__Запрос__
Перепечатайте без изменений строки записей, начиная со строки с «The height and width of the screenshot is (565, 1500).» и заканчивая строкой с «brand-logo: Ane Schaffert», включая обе.

__Записи для задания__

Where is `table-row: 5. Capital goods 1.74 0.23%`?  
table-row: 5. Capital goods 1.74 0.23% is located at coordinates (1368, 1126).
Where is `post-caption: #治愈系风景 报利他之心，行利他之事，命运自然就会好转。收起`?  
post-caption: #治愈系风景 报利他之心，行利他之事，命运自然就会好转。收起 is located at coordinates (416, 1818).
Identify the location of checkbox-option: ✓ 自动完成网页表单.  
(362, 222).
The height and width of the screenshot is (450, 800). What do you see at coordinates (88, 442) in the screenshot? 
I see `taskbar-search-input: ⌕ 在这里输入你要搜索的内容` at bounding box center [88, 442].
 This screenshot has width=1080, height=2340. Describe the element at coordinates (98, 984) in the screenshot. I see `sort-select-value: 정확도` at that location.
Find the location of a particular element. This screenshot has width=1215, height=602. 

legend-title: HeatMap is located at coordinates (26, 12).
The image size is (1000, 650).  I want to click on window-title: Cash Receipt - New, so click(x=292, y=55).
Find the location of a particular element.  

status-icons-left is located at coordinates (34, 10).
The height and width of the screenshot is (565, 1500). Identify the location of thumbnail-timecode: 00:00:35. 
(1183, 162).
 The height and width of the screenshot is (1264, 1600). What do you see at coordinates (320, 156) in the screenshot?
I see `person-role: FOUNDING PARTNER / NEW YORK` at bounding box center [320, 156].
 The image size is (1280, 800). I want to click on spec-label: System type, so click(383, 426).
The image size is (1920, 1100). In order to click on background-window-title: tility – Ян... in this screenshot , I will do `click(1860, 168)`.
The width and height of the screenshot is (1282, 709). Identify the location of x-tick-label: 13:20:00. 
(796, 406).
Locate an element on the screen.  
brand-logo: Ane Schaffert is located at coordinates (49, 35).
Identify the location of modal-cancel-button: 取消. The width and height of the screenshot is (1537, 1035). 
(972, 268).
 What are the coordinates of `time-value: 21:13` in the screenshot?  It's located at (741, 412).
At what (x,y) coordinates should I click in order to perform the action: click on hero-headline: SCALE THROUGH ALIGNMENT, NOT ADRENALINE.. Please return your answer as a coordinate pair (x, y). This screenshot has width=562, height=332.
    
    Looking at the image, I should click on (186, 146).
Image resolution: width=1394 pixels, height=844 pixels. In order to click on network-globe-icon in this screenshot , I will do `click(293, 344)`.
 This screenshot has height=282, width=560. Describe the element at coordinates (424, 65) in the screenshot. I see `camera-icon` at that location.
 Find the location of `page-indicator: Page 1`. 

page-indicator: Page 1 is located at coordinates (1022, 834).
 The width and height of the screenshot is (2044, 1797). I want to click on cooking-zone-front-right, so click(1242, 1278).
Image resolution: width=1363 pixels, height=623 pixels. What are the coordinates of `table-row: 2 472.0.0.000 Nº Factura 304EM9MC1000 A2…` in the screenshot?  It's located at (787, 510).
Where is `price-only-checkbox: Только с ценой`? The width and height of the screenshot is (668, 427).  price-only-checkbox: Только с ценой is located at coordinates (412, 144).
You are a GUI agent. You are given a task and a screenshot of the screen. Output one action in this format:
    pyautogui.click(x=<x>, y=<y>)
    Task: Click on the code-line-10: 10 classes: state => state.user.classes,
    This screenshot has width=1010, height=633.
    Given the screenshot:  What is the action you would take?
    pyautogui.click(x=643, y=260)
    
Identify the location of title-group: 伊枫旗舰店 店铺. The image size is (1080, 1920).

__Письменное решение__
The height and width of the screenshot is (565, 1500). Identify the location of thumbnail-timecode: 00:00:35. 
(1183, 162).
 The height and width of the screenshot is (1264, 1600). What do you see at coordinates (320, 156) in the screenshot?
I see `person-role: FOUNDING PARTNER / NEW YORK` at bounding box center [320, 156].
 The image size is (1280, 800). I want to click on spec-label: System type, so click(383, 426).
The image size is (1920, 1100). In order to click on background-window-title: tility – Ян... in this screenshot , I will do `click(1860, 168)`.
The width and height of the screenshot is (1282, 709). Identify the location of x-tick-label: 13:20:00. 
(796, 406).
Locate an element on the screen.  
brand-logo: Ane Schaffert is located at coordinates (49, 35).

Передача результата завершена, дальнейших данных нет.